- Passage
Embrace everything in moderation, including tabs
Now, don’t get me wrong. I realize that there are a lot of folks who will find this approach to tabbing scary and nerve-wracking. And my argument may not assuage your concerns about the place that tabs deserve in your world, and in your life.
Maybe you feel like you’re missing something by leaving them open. Maybe you feel like you must have your fingers shoved into parts of of every single book, with the information always there, ready for you whenever you’re ready to get going again.
Perhaps I won’t convince you otherwise, because you’re nerve-wracked by tabs that aren’t there when they should be. Fine. Have it your way. (This blog post is the equivalent of Web Browser Burger King.)
But we live in a world where information is everywhere, of differing quality, and of differing importance. It may be a more prevalent resource than even the air we breathe or the water we drink, because there’s so much of it, and finding more is incredibly easy.
Maybe too easy.
To go back to Rachel Withers’ tsundoku example, I’d like to argue that tabs are different from books. Unless you’re a masterful speed-reader or you like to sit for long periods of time, you’re not going to plow through a 400-page book in a single sitting. And that’s OK. We consume at our own speeds.
But when the information becomes structured in a way that you have to do almost nothing to dive into a new piece, where information is easier to consume than a bowl full of miniature Reese’s Peanut Butter Cups, the consumption habits lean precariously toward information overload. And the structure of there being always something else to read creates unwanted guilt.
This isn’t the same as Inbox Zero—where information is being shoved into a box we’ve set aside for that purpose, and we’re expected to read it. A pool of unrelated tabs sitting around for a month is entirely of our making.
I’m a human being that consumes a lot of information on a given day, someone who can turn a wild goose chase into a structured work. I’m aware that the next important detail might be hiding behind the next tab, like the world’s smallest needle in the world’s largest haystack.
But by keeping every tab open, I let the haystack win because I give every piece of information the same amount of value.
A minimal tab experience is a great way of saying to oneself that the piece of information you’re reading is worthy of your time. It’s not a judgment on the value of anything else—but by keeping all the other tabs at bay, you give your brain a little more room to embrace the piece of information in front of you.

- Given request
Continue the essay on limiting open browser tabs, beginning after its final sentence.

- Stored data

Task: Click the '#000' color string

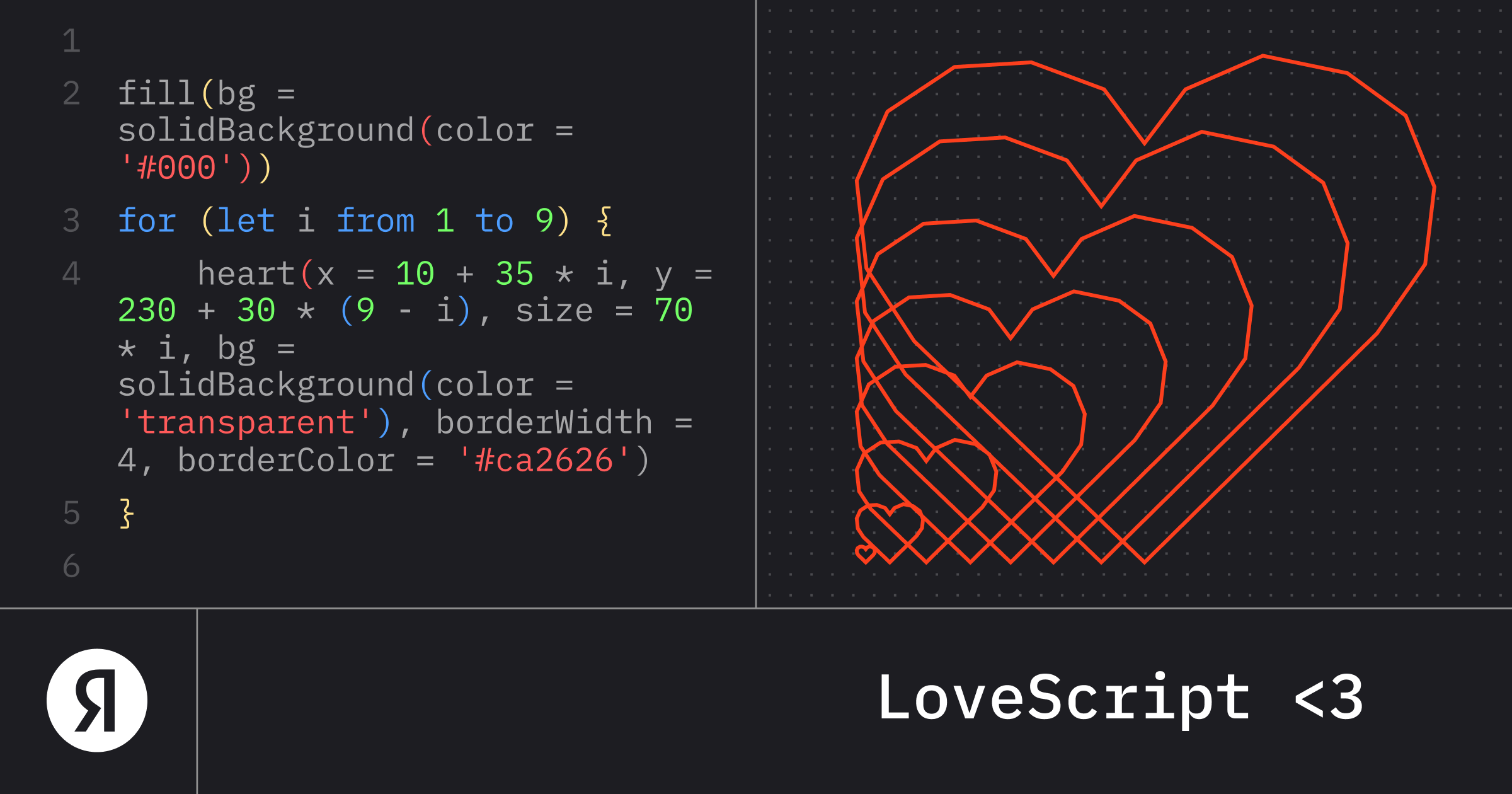Action: (176, 168)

- Result of this exercise
Sometimes that extra space is the difference between a finding a needle and getting weighed down in hay.
None of us are perfect, however, and this piece I think gives me the perfect opportunity to draw attention to an example where the tab system breaks down for me: Within the many applications of Adobe’s Creative Cloud suite.
The problem is this: On top of all the other problems with keeping tabs open, Adobe adds the extra wrinkle of requiring folks to save something, perhaps before it’s ready. This is maddening, though it’s not unique. Some text editors, like TextMate, also put up this roadblock, while others, like Bear or Evernote, make a point of not letting such a roadblock ruin your experience. (Mobile apps generally make a point of not creating a roadblock like this.)
As I trumpet the need to close tabs in their web browser, my inability to save things that I’m working on in a photo-editing application is my Achilles’ heel. I often find myself stuck with photos that I edited weeks ago, sitting there just because I haven’t spent the time closing them because I know that closing them means saving, and saving means time that I don’t want to spend.
This is particularly painful when I need to restart my laptop, and I’m prevented from doing so by the 36 images, in various stages of creation, sitting there expecting me to save them. I can program a macro to not save things I don’t want to save, but I sometimes wonder if the problem isn’t me, but Photoshop or InDesign. Maybe these applications need to be built with a history tool not unlike a web browser, so the process of creation can be picked up later—because this is how people actually create.
To the creators of Tab Wrangler: I have an idea for your next project.